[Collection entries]
++++++++++
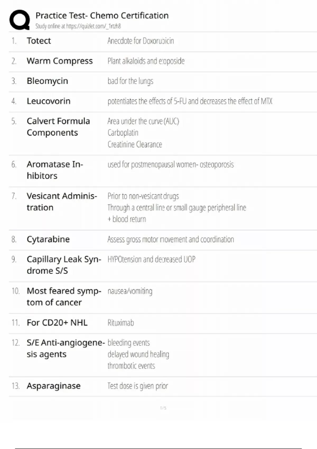The height and width of the screenshot is (449, 317).
Task: Select the Cytarabine term
Action: click(x=48, y=239)
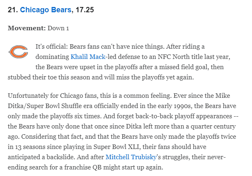Click the bold Movement label
The height and width of the screenshot is (176, 252).
[x=27, y=28]
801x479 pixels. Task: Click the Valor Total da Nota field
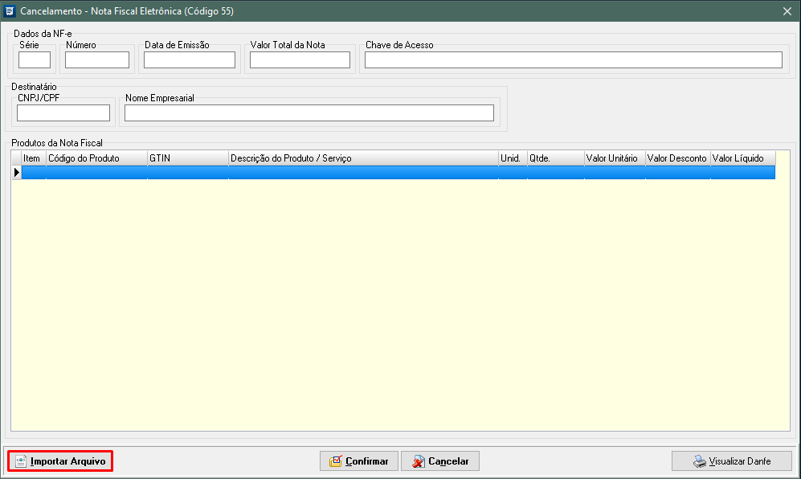pos(300,60)
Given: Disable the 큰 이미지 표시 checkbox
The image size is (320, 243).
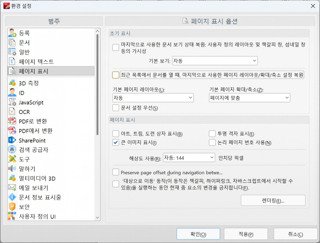Looking at the screenshot, I should click(115, 142).
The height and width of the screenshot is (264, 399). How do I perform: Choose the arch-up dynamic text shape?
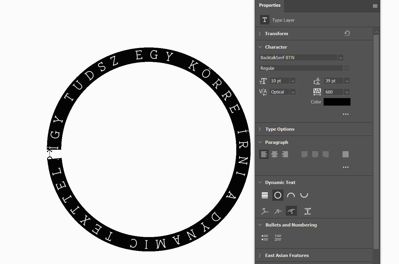tap(291, 195)
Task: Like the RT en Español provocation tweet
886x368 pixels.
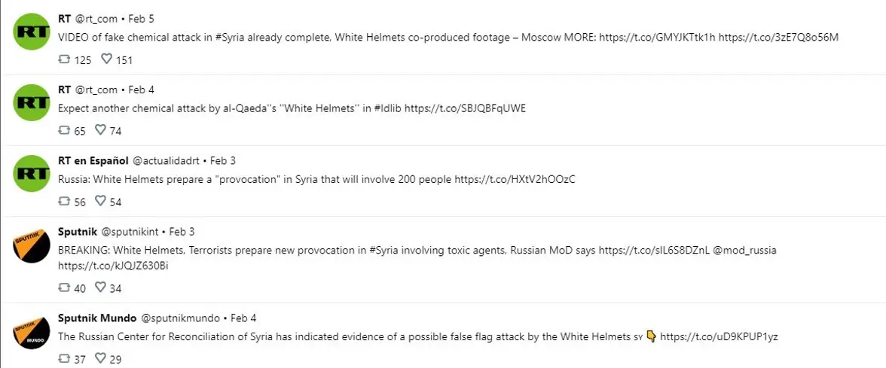Action: click(x=101, y=201)
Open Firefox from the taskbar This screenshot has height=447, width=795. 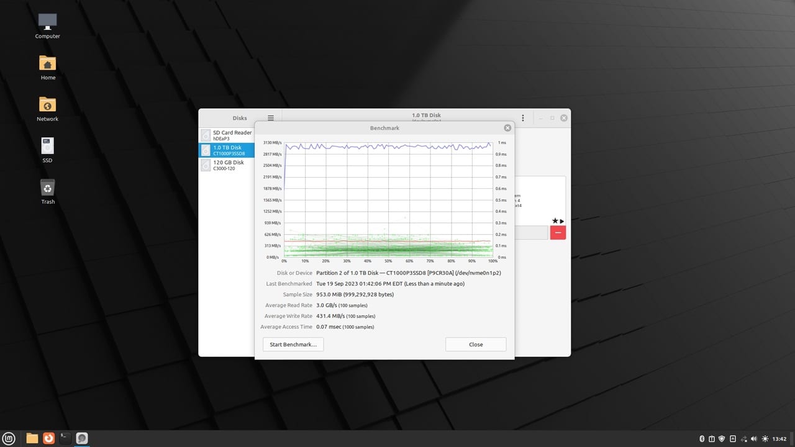click(x=48, y=438)
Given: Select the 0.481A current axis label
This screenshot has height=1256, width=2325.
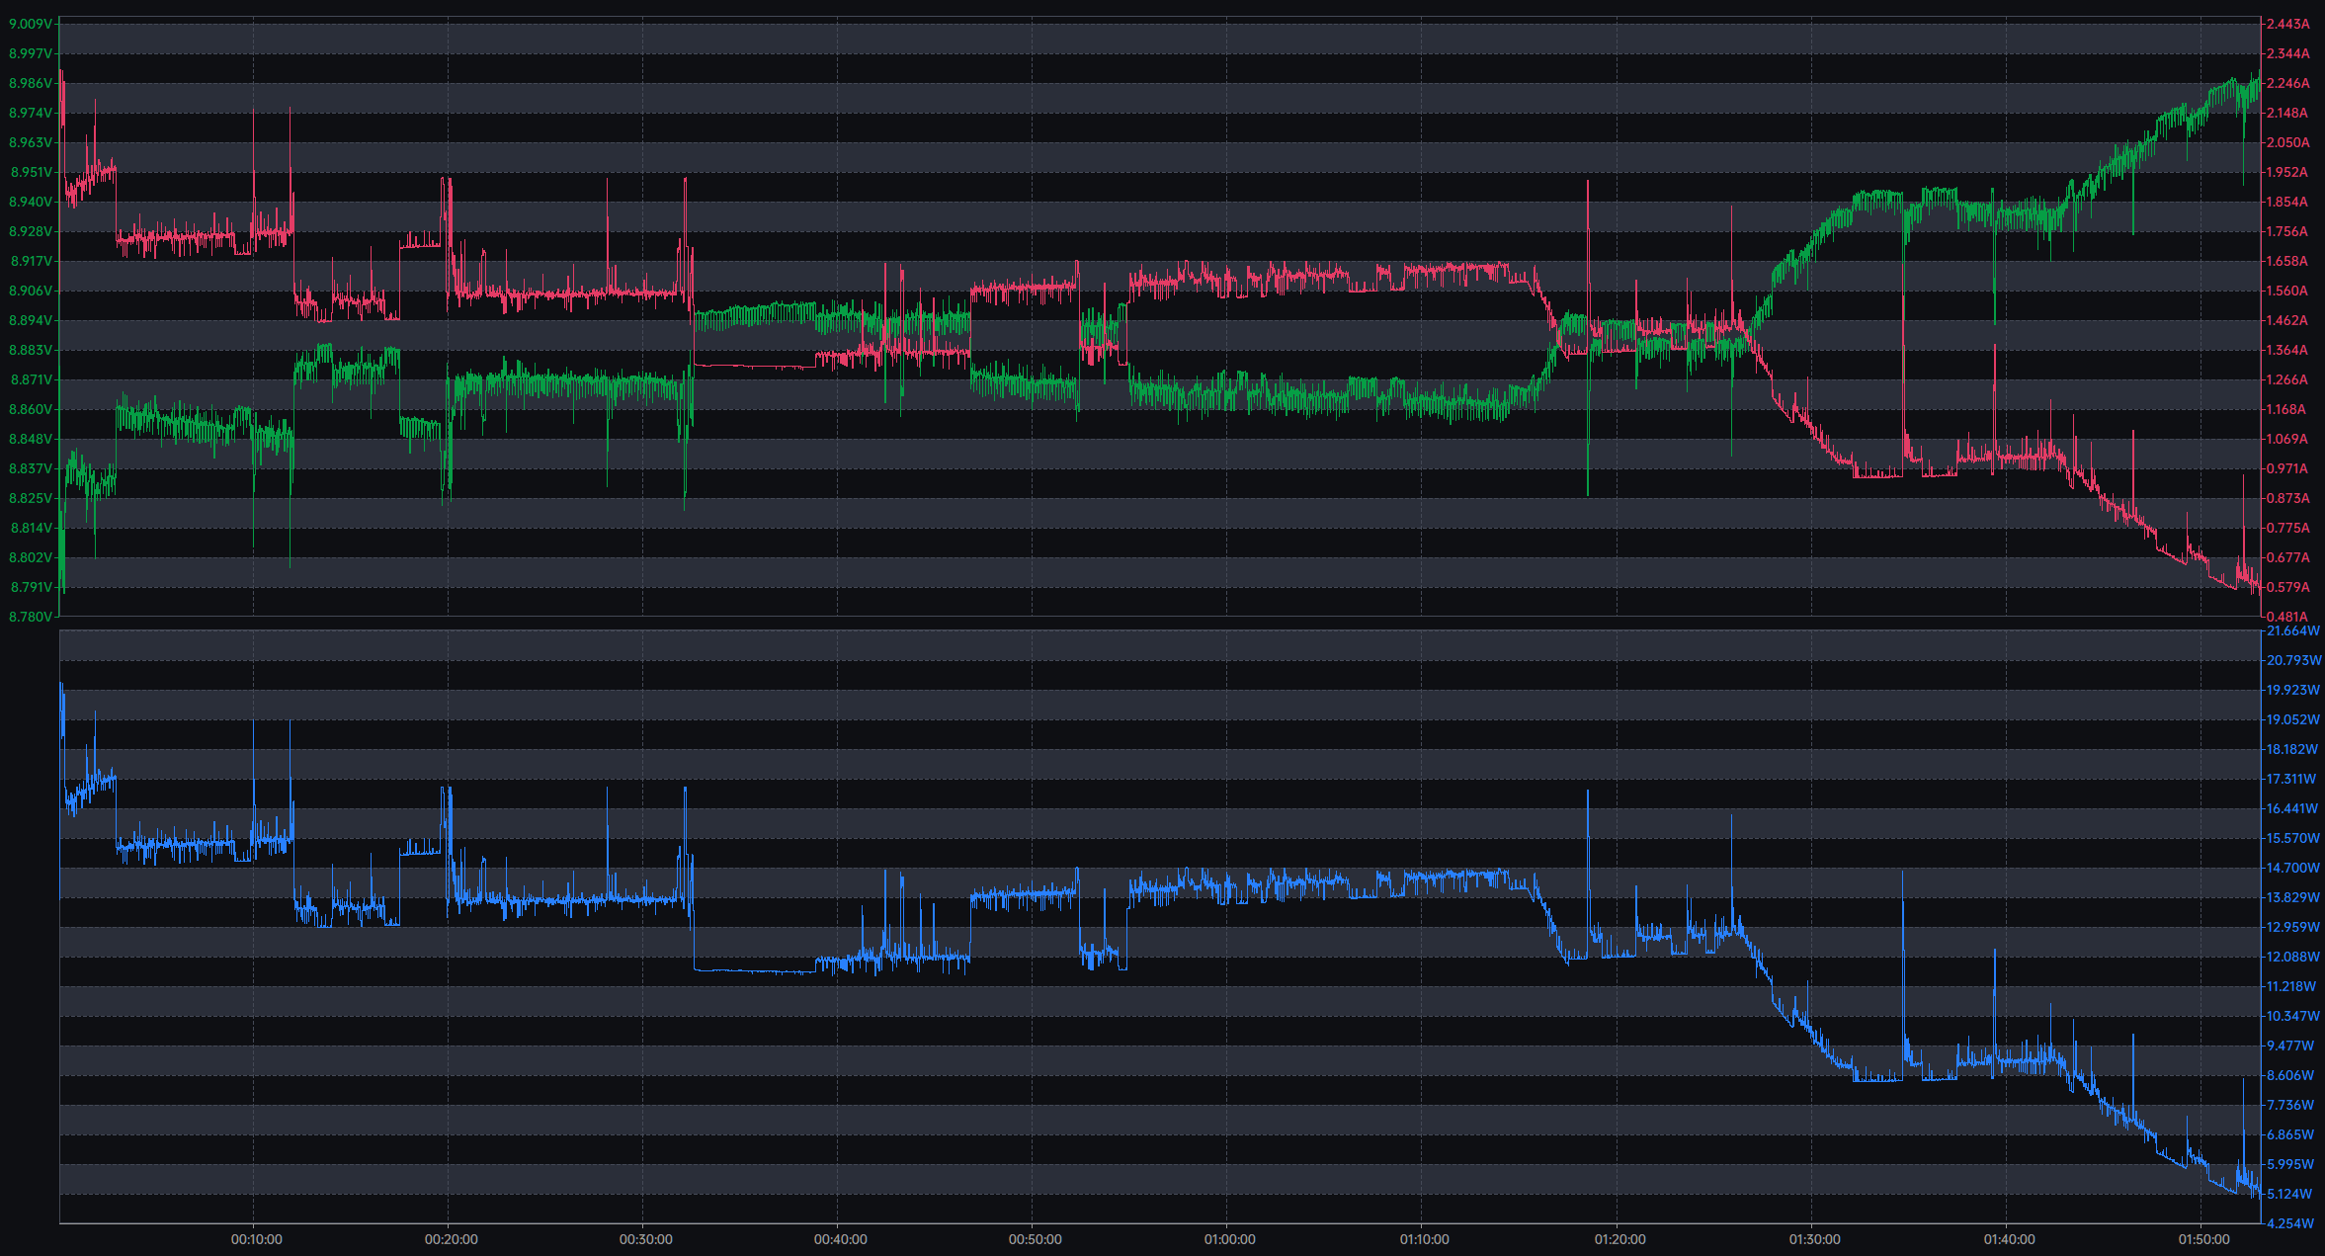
++++++++++
Exercise prompt: Pull out every line in the data above that has the word "Given".

Answer to this exercise:
Given: Disable the 큰 이미지 표시 checkbox
Given: Select the 0.481A current axis label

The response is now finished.